◆ **Available data**:
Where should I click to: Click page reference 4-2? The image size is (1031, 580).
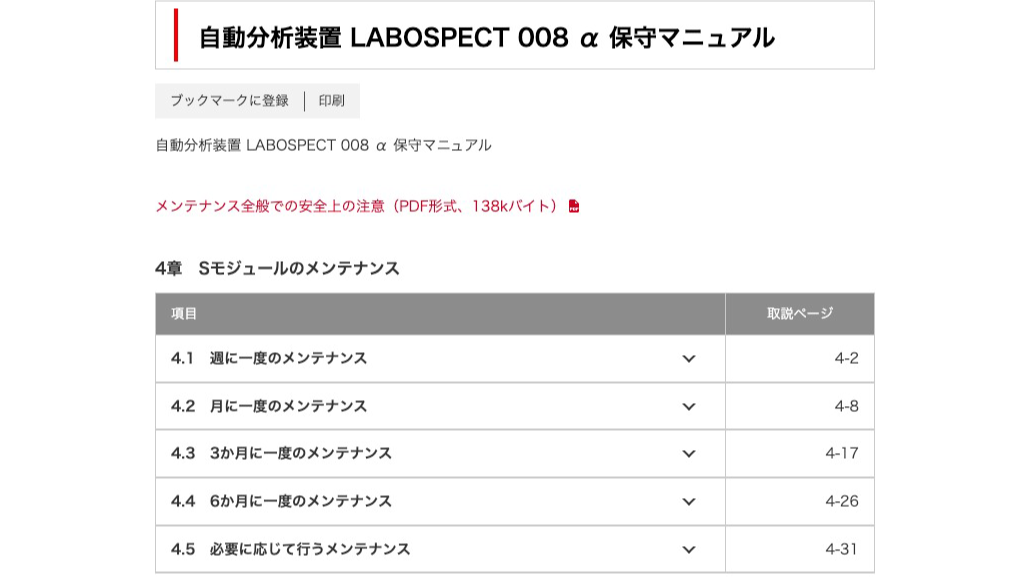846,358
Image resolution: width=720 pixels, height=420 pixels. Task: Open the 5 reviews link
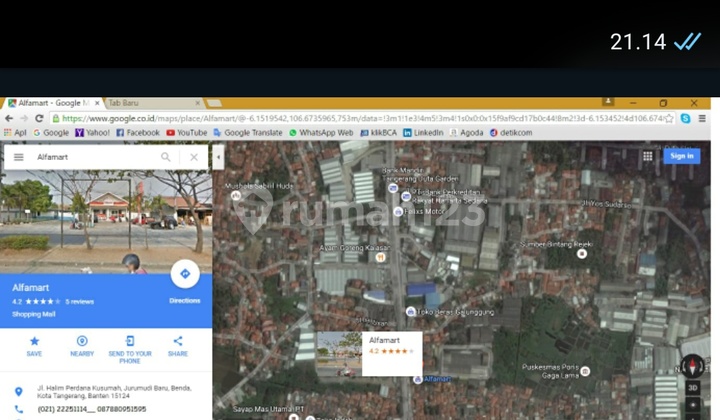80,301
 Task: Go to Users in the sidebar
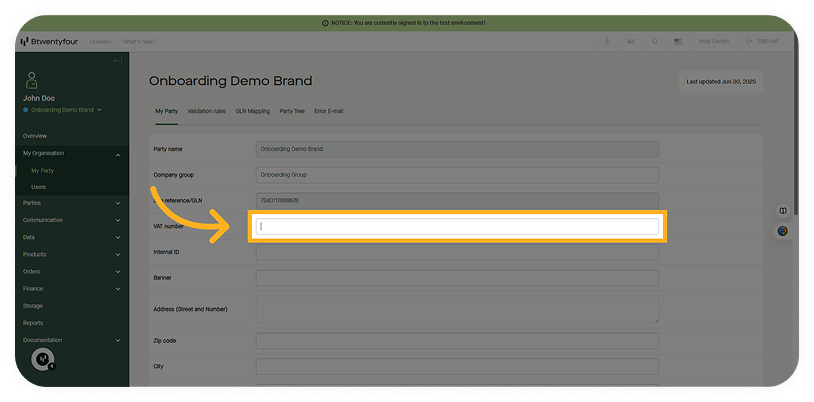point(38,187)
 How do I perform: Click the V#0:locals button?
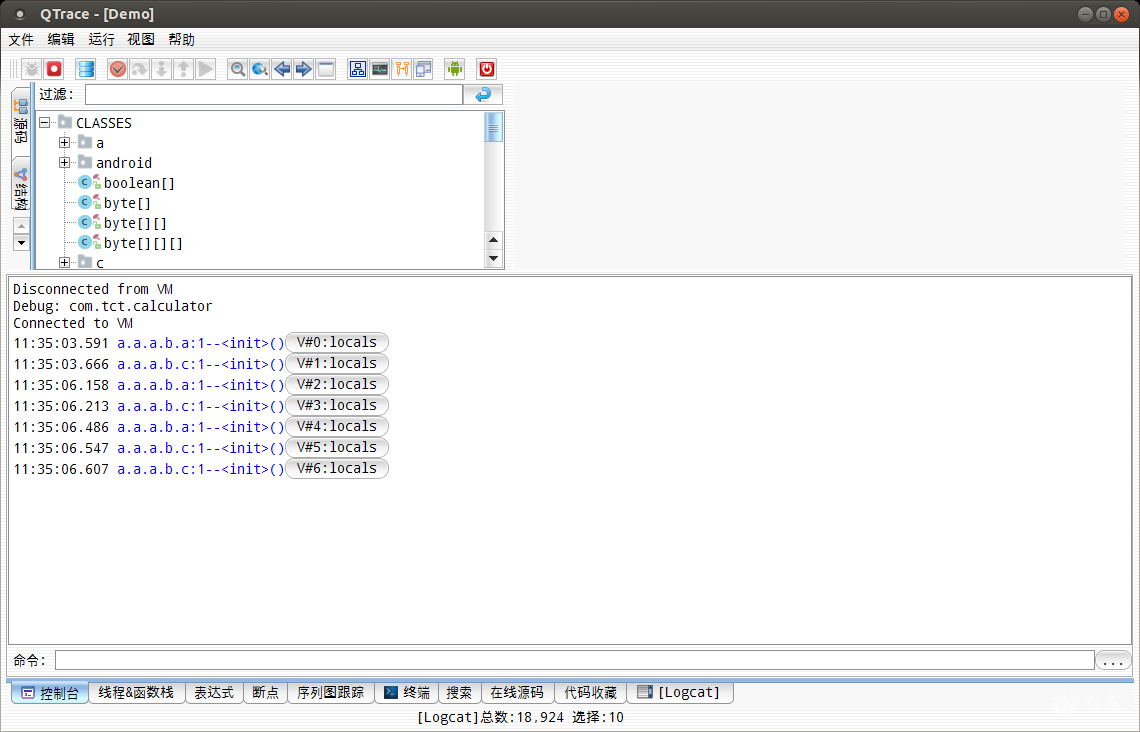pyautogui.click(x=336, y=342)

* * *

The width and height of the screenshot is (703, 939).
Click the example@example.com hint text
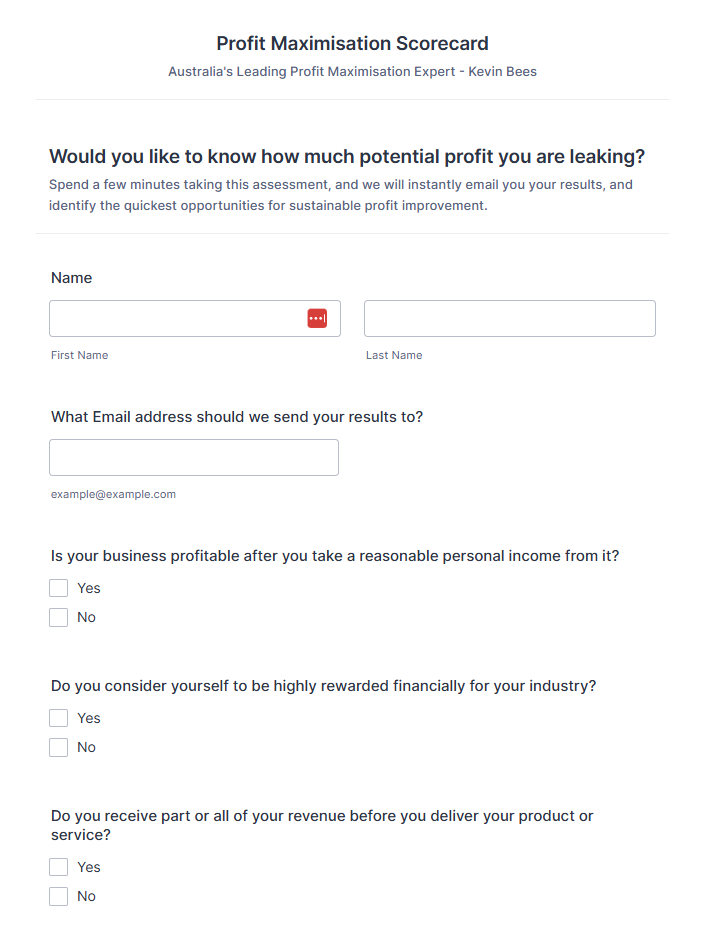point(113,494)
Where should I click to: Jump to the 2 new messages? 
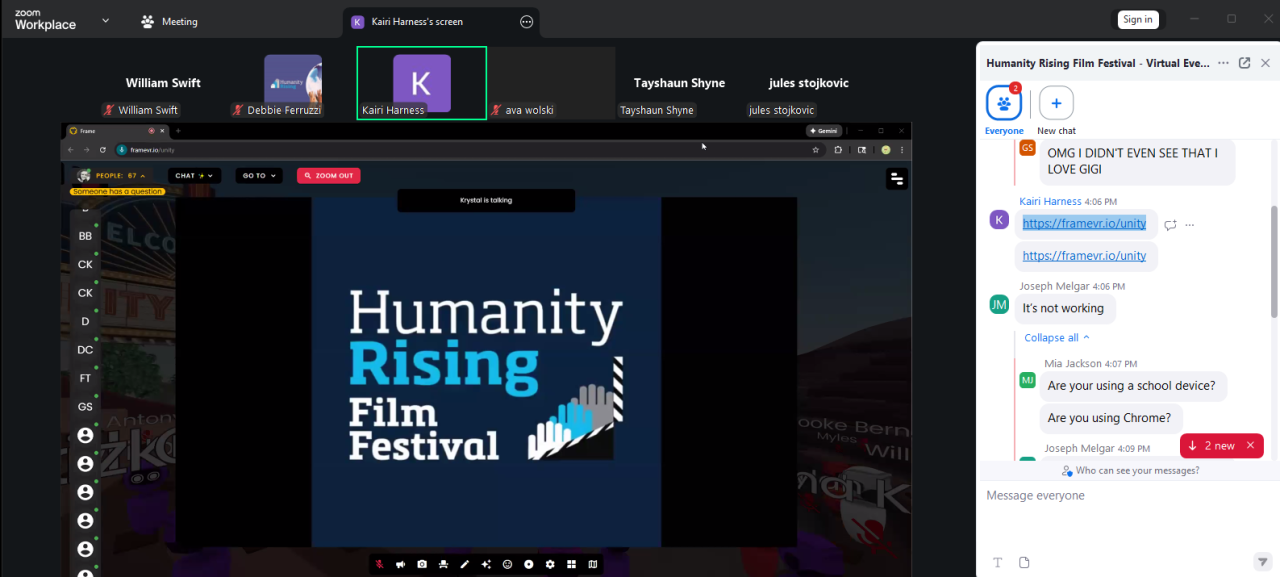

◆ **Task requirements**: Output exactly those lines of the data above that run from the line with "The width and" up to and including the line with "Where should I click to: Jump". No pictures go in.

◆ **Task output**:
The width and height of the screenshot is (703, 939).
Click the example@example.com hint text
point(113,494)
Where should I click to: Jump to the 2 new messages? 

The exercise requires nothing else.